If someone was trying to divert attention those are two blockbusters. However, there a much greater danger than that sexual predation will divert the masses’ attention from Russiagate, Uranium One, and Fusion GPS. Eventually Americans will lose interest in the latest accusations, the accusers, the accused, and their alleged depredations. That point may already have been reached. Investigations, lawsuits, and judicial proceedings will grind on for years, far longer than the American attention span.
Many commentators have correctly pointed out that these scandals are not about sex, they’re about power. The leitmotif of these tawdry tales is: I’m doing what I’m doing to you because I can. Horrifying as it had to been for the victims, they’re the tip of the abuse-of-power iceberg. This must be the beginning of the beginning, we’re nowhere close to the end. The powers that be have had their way with the world for decades, and for many of their victims the price has been far higher than traumatization.
Consider the Yemeni mother holding her child, who’s dying of starvation. She has no ties to those making war in her country. She knows that rich Saudi Arabia has shut her poor country off from food and medicine, and many are dying from starvation and disease. She knows that the rich United States, a country she had thought of as a good place, with good people, is helping Saudi Arabia destroy Yemen. She knows she would bear any indignity or horror, including death itself, if it would save her child.
Dead Yemenis join the millions who have died over the past few decades in America’s senseless wars. America’s deaths are always in the thousands and are well and endlessly mourned. Its victims’ deaths are often in the millions, mostly ignored, but when noticed hypocritically justified as sacrifices to some American greater good. Eventually the survivors figure out it for themselves: the dead are “less than,” and they’ve been killed because America can.

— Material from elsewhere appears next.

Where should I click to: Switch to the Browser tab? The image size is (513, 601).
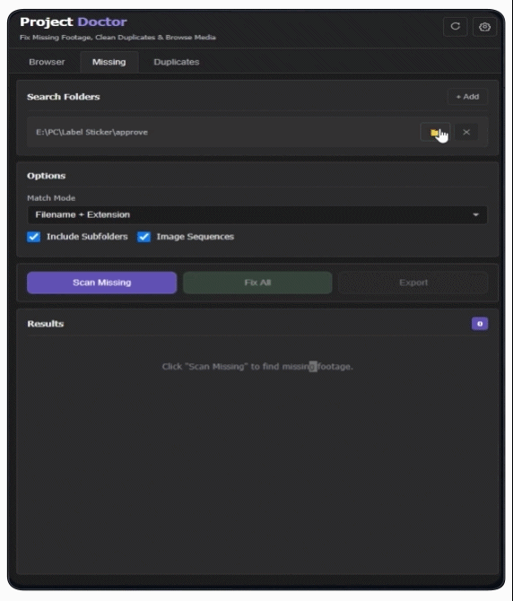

As the cynicism deepens, they realize something else. Wars aren’t just about blood and power, they’re about treasure. America manufactures endless war, weapons, mayhem, and death the same way it manufactures autos and computers, and for the same reason—profit. The rhetoric is a smokescreen: the people who profit don’t want them to end. Is there any evil more monstrous than murdering millions for money?
It’s no consolation to the people of those lands, but most Americans are victims of the same depraved cabal. They are looked upon in the same way and for the same purpose as a starlet invited to Harvey Weinstein’s hotel room: to be used and abused. The “less than” are robbed, coerced, defrauded, swindled, herded, conscripted, patronized, propagandized, lied to, and opiated. Those who question this state of affairs are mocked, scorned, deplored, harassed, marginalized, ostracized, silenced, and eliminated.
A river flows into the heart of darkness from this wellspring of evil: the belief that other people are the involuntary means to one’s own ends. It’s the predators’ view of the world, whether that view encompasses victims of their sexual violence, honest and productive people and businesses plundered, countries conquered and subjugated, or any other “less than” they’ve exploited. They will do it because they can…until they can’t, which won’t happen if exposure and retribution are confined to sexual predation.
Anyone who claims your life, your body, your mind, your work, or your property without your consent is a predator. The predators among us must be brought to justice. “Because we can” must become an inviolate: “No, you cannot.” No one is a “less than.” Only when that becomes the consistent reality will humanity staunch the evil from which all others flow.